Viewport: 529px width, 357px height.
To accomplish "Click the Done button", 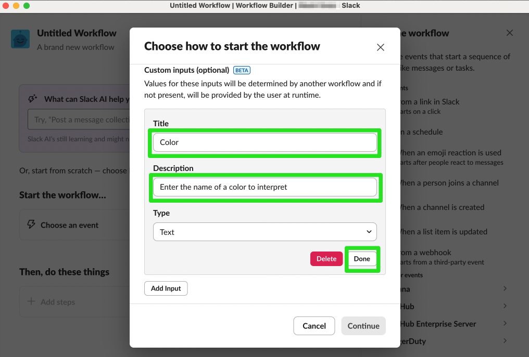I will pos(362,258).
━━━━━━━━
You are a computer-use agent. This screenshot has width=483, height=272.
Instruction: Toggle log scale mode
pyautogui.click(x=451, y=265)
━━━━━━━━
Please state the number of lines above that hold the string "width", with nothing else added.

2